La «bella testimonianza» di Gesù Cristo a cui Paolo fa riferimento, è quella narrata nel vangelo di Giovanni:

Pilato… fece chiamare Gesù e gli disse: «Sei tu il re dei Giudei?» …Rispose Gesù: «Il mio regno non è di questo mondo…». Allora Pilato gli disse: «Dunque tu sei re?». Rispose Gesù: «Tu lo dici: io sono re. Per questo io sono nato e per questo sono venuto nel mondo: per dare testimonianza alla verità» (cfr Gv 18,33-38).

Rispondendo a Pilato, Gesù usa il verbo marturéo, «dare testimonianza», che però in italiano ha dato origine al termine “martirio”, che ben sappiamo cosa significhi.

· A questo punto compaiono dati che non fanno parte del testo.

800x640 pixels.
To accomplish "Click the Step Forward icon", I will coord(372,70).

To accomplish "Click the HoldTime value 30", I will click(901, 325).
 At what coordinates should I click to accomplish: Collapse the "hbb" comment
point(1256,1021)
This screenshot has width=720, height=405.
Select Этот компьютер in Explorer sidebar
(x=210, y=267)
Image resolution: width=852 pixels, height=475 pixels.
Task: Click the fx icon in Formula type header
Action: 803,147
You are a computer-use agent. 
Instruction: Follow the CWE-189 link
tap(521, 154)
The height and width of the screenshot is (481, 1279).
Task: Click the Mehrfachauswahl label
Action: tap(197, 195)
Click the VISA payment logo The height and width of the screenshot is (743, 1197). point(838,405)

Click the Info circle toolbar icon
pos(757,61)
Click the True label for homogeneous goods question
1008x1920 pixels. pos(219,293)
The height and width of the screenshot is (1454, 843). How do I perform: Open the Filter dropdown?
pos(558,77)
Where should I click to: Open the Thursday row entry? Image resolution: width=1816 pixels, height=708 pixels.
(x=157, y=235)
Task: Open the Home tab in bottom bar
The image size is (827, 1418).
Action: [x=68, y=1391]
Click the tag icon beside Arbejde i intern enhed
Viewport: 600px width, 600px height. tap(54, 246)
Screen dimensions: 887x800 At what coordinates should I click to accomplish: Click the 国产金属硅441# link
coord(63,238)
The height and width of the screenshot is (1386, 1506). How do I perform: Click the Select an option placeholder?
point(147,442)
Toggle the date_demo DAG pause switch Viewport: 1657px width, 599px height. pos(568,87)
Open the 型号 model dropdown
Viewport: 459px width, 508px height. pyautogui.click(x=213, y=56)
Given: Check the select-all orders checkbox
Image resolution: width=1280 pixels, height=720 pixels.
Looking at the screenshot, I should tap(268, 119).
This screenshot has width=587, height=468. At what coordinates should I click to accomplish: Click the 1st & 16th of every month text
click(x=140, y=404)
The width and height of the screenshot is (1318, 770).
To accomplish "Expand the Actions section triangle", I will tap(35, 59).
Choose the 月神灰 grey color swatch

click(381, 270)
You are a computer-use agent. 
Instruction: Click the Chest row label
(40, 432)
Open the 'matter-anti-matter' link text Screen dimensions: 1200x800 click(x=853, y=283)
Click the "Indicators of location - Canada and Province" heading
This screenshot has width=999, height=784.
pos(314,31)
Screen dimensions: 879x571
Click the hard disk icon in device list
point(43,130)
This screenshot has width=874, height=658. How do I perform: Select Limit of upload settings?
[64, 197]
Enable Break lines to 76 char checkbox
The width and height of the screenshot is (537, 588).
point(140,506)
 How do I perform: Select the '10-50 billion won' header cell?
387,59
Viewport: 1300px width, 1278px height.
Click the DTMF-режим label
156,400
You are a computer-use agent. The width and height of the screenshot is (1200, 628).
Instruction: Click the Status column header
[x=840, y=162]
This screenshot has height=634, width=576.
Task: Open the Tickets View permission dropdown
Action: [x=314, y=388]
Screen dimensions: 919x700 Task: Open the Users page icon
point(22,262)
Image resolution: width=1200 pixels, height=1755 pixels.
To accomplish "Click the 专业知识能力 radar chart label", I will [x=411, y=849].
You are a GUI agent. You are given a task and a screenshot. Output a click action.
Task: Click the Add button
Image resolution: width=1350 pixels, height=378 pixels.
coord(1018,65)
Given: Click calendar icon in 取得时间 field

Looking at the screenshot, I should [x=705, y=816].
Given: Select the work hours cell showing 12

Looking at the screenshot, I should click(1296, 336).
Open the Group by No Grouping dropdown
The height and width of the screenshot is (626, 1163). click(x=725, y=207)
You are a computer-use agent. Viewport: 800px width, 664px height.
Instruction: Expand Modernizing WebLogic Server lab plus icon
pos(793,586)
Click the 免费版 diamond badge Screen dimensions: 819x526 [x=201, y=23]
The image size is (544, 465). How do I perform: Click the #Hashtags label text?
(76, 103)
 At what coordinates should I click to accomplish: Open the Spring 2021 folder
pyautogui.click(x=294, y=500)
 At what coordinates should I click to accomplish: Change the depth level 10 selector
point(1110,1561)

Gesù – che aveva parlato a lungo alla gente del regno dei cieli e del Padre Celeste – non si è prodigato in lunghi discorsi davanti al Sinedrio e a Pilato, tanto da suscitare la sua meraviglia del sommo sacerdote e del governatore romano (cfr Mt 26,62 e Mc 15,4).

La sua testimonianza suprema non fu di parole, ma di fatti: la vita donata sulla Croce.

Dare la vita

È sulla roccia solida di questa testimonianza suprema che tutti noi, come Timoteo, siamo chiamati a edificare la nostra vita: ricordiamocelo ogni volta che facciamo la nostra «bella professione di fede».

Professare la fede è testimoniare concretamente, è dare la vita con e come Cristo.